#### [Material to process]
-- Opening Marker --
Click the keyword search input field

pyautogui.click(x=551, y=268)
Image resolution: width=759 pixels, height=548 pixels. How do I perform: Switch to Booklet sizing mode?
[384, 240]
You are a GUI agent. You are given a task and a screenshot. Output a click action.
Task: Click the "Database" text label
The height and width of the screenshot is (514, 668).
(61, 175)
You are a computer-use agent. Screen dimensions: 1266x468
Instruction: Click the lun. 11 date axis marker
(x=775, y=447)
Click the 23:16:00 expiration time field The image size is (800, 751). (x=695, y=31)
-- Closing Marker --
-- Opening Marker --
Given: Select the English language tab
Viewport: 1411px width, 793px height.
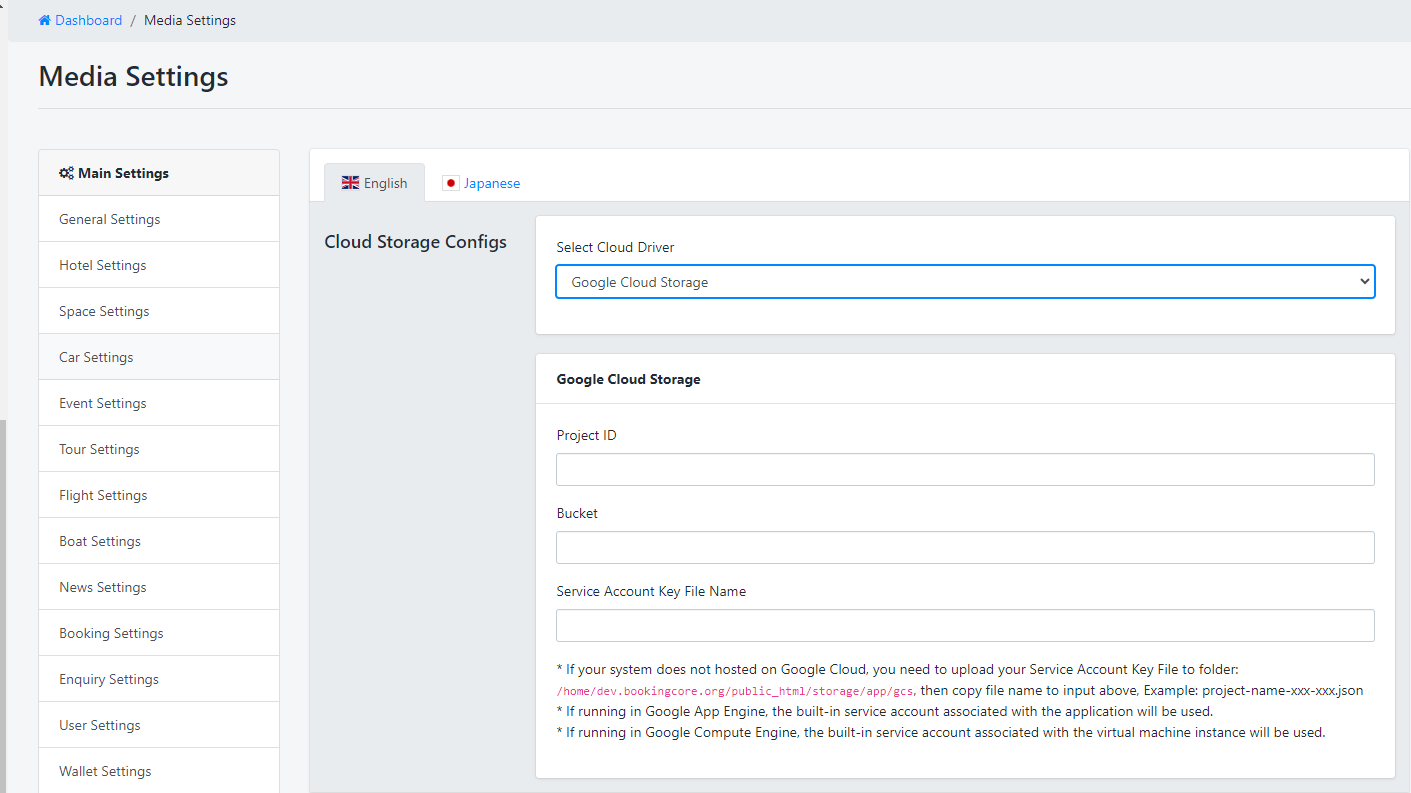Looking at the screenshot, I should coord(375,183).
-- Closing Marker --
-- Opening Marker --
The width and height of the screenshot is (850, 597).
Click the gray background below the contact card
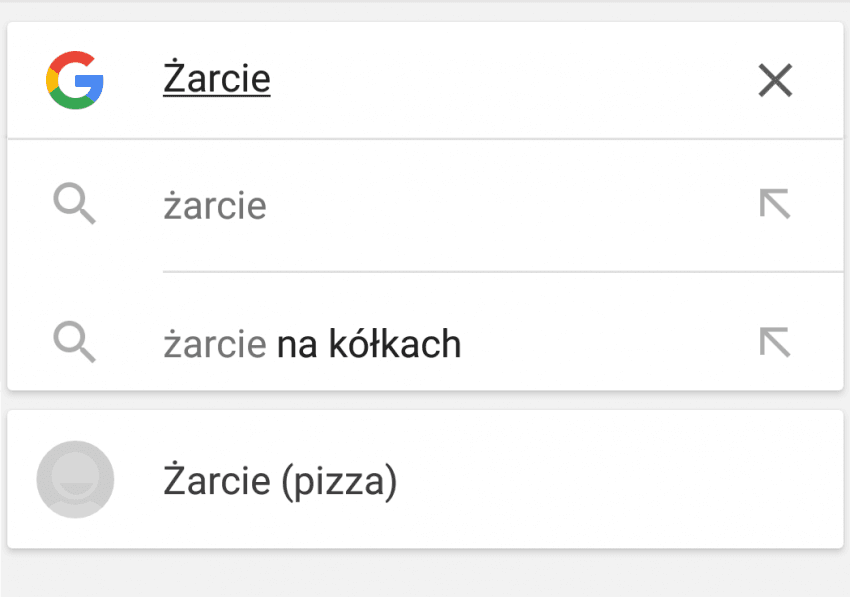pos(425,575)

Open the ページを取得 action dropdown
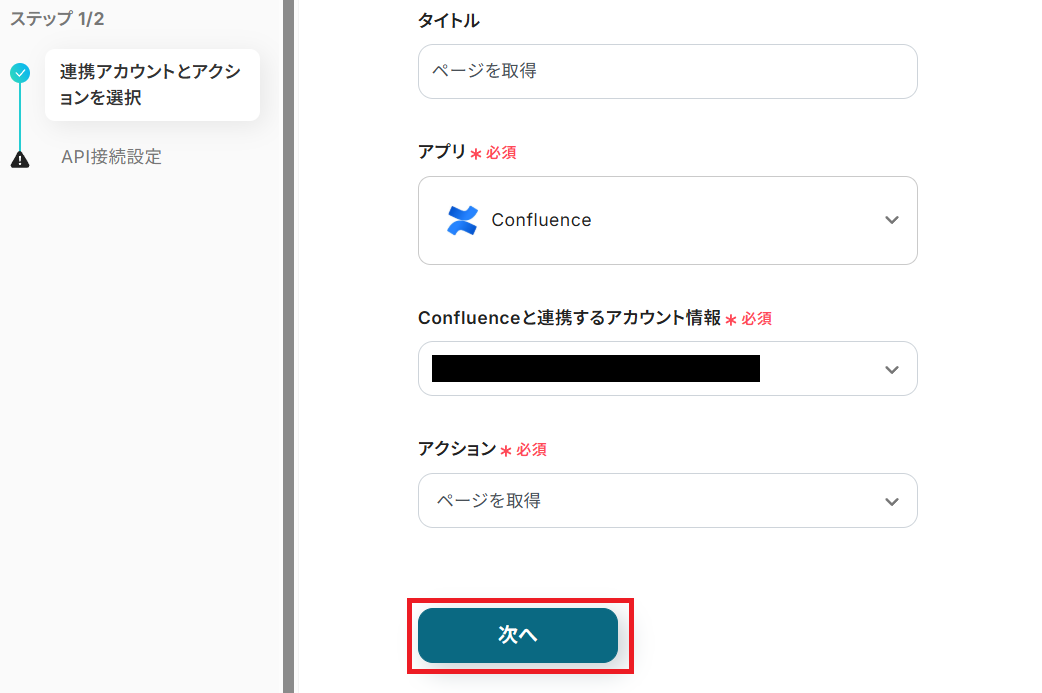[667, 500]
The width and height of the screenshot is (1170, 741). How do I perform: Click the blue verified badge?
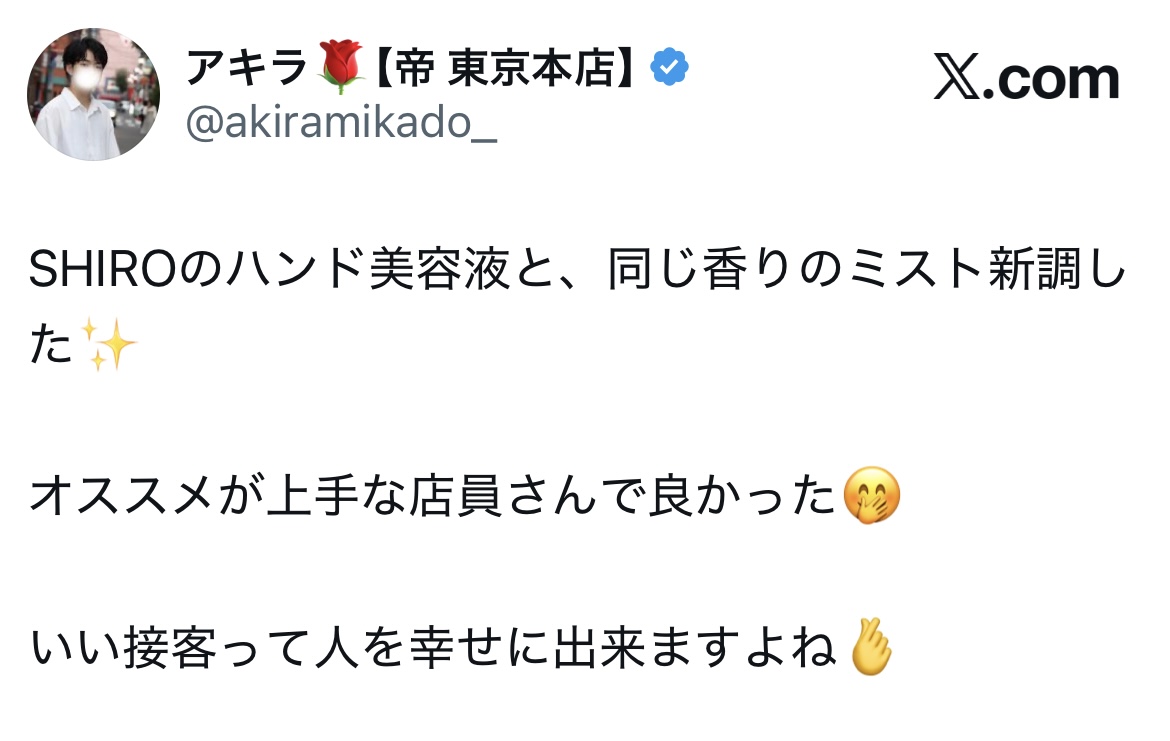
-- Closing Marker --
#### [Task statement]
Copy each line in the entries above where the word "agent" shows up.

#### [Reply to the exercise]
You are a GUI agent. You are given a task and a screenshot. Output a click action.
You are a computer-use agent. Screen dimensions: 1266x468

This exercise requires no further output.